ReplyDeleteIt has that effect, but my impression is that, taken in the totality of the sentence, and of the Declaration as a whole, it was more that we're all equal before God. Which--also my impression--makes all of us of necessity equal under law, lest we violate God's equality.
Eric Hines
My understanding is that "all men are created equal" means equal before the law and possessed of all the rights of Englishmen. That statement is the preface to the long list of violations of rights that were believed to belong to English subjects at birth. The purpose is to demonstrate how the King has violated English constitutional guarantees and thus deprived the colonists of their rights as subjects of the crown.
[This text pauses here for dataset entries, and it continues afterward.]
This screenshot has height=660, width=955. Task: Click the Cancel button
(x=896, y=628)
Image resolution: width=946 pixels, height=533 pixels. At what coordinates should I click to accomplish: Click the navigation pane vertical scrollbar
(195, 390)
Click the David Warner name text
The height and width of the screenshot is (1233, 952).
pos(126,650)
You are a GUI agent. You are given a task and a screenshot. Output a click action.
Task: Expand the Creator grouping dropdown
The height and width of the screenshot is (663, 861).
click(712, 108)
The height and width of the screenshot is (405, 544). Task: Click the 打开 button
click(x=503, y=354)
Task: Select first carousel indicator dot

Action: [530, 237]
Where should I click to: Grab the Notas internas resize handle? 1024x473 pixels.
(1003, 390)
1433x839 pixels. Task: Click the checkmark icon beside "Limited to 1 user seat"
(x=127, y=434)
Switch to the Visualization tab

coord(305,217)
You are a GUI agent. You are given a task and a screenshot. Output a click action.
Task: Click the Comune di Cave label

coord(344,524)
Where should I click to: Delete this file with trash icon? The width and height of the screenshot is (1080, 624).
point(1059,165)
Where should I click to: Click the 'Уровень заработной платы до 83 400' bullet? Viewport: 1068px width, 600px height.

It wasn't actually anti-monarchial at all, the message being that if the king had performed his duties and followed the law the colonists would have been happy to remain his subjects.
ReplyDelete"All men are created equal" meaning "equal before the law"--whether via my path or yours--would have put us on a legal par with the king, unless he's not really a man in his kingship or he's above the law, which even under English law he was not.
ReplyDeleteThere's additional background to this: Edmund Burke, that supposed friend of the colonials, had already argued in Parliament that the colonials should be free to enjoy all of their rights as Englishmen--first and foremost of which was the right to ruled over by a monarch.
By the time of that Declaration, the colonials had already seen the fruits of that...blessing...and were in revolt against the concept of monarchy as much as they were revolting for their own independence.
Eric Hines
Eric,
ReplyDeleteI think it is more accurate to say that by the time of Declaration the colonials were in revolt against King George III specifically, rather than the concept of monarchy. As late as July 5, 1775, the Continental Congress sent the Olive Branch Petition to the King emphasizing their loyalty to the Crown and their rights as British citizens. This occurred over two weeks after the Battle of Bunker Hill. Obviously, a commitment to independent, representative government arose over time. But at the time of the Declaration, what that might look like had not yet been decided. That is why the Declaration doesn't set forth a specific form of government. Alexander Hamilton himself still wanted to see a monarchy established in America at the at the time of the debate over the Constitution.
"...the message being that if the king had performed his duties and followed the law the colonists would have been happy to remain his subjects."
ReplyDeleteIndeed, but once the revolution had succeeded, They considered how they might move forward with something new that might avert the problems they had just made great sacrifice to get out from under. TO say another way, they were indeed happy to remain subjects of the King, but once they had fought to be free of monarchy, what was the sense in another monarchy? Time for something new, maybe better.
All that said, apparently we almost had another monarchy!